Qu’est ce que j’oi ? – Ce suis-je ! – Qui ? – Ton coeur

Qui ne tient mais qu’à un petit filet :

Force n’ai plus, substance ne liqueur,

Quand je te vois retrait ainsi seulet

Com pauvre chien tapi en reculet.

- Pour quoi est-ce ? – Pour ta folle plaisance.

- Que t’en chaut-il ? – J’en ai la déplaisance.

- Laisse-m’en paix. – Pour quoi ? – J’y penserai.

- Quand sera-ce ? – Quand serai hors d’enfance.

- Plus ne t’en dis. – Et je m’en passerai.
- Que penses-tu ? – Etre homme de valeur.

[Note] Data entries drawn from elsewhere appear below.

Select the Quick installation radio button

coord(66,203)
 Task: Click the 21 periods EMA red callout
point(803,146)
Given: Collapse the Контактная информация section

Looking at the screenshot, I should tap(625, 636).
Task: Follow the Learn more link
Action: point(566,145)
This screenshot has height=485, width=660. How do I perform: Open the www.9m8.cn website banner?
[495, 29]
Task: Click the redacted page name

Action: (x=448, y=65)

- Tu as trente ans – C’est l’âge d’un mulet

- Est-ce enfance ? – Nenni. – C’est donc foleur

Qui te saisit ? – Par où ? Par le collet ?

- Rien ne connois. – Si fais. – Quoi ? – Mouche en lait ;

L’un est blanc, l’autre est noir, c’est la distance.

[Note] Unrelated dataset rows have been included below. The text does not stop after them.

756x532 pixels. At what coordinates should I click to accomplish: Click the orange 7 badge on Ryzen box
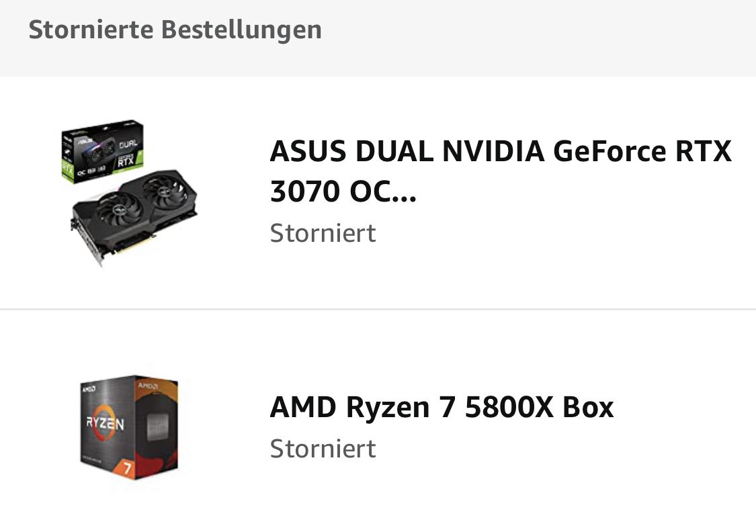click(x=127, y=468)
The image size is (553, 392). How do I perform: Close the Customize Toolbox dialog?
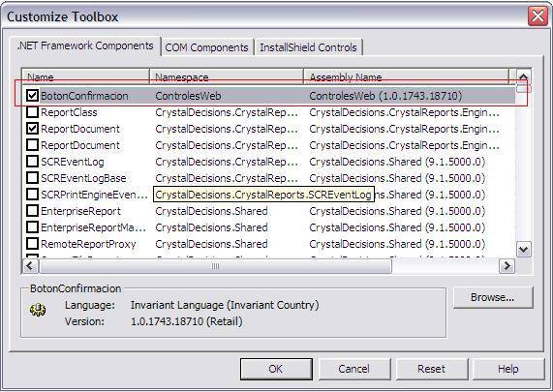538,16
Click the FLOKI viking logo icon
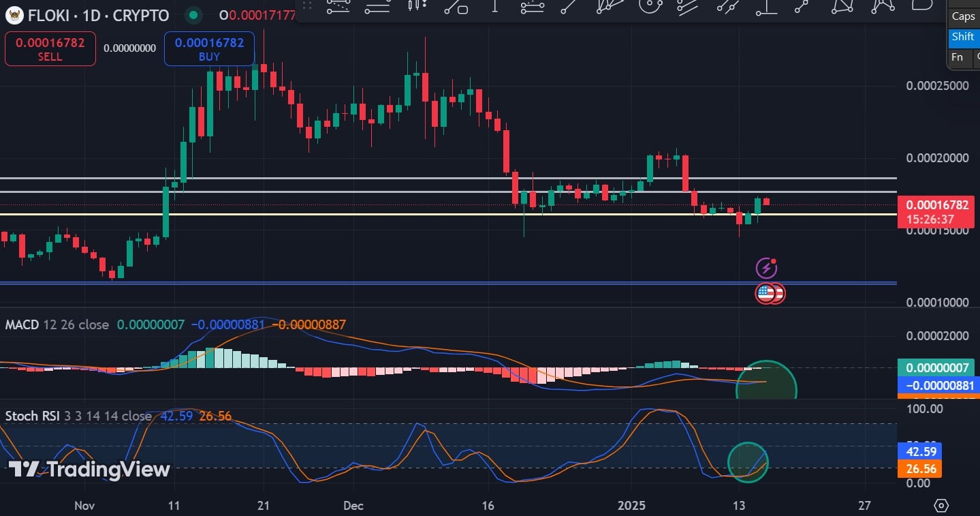 click(x=12, y=15)
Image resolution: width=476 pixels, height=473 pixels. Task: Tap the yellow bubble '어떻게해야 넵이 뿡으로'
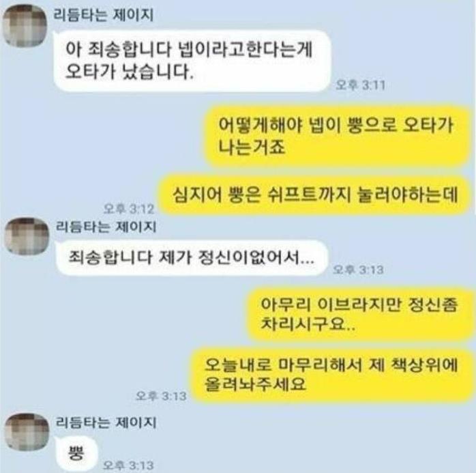pyautogui.click(x=338, y=136)
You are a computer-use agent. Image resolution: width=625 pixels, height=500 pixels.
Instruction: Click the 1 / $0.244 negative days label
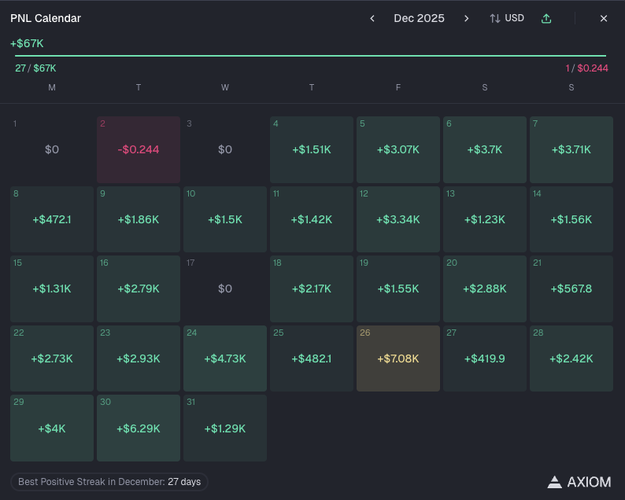click(x=586, y=68)
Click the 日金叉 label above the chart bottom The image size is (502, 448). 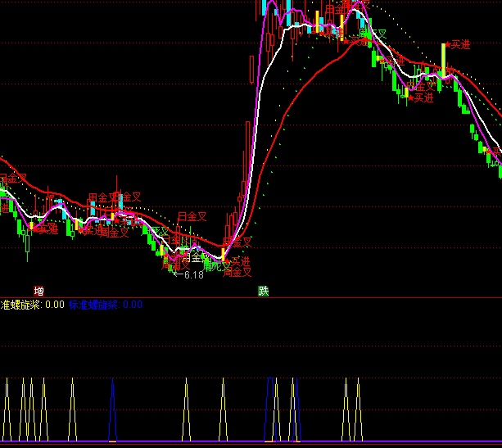click(x=192, y=217)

- Est-ce donc tout ? – Que veux-tu que je tance ?

Se n’est assez, je recommencerai.

- Tu es perdu ! – J’y mettrai résistance.

- Plus ne t’en dis. – Et je m’en passerai.
- J’en ai le deuil ; toi, le mal et douleur.

Se fusse un pauvre idiot et folet,

Encore eusses de t’excuser couleur :

Si n’as-tu soin, tout t’est un, bel ou laid.

Ou la tête as plus dure qu’un jalet,

Ou mieux te plaît qu’honneur cette méchance !

Que répondras à cette conséquence ?

- J’en serai hors quand je trépasserai.

- Dieu, quel confort ! Quelle sage éloquence !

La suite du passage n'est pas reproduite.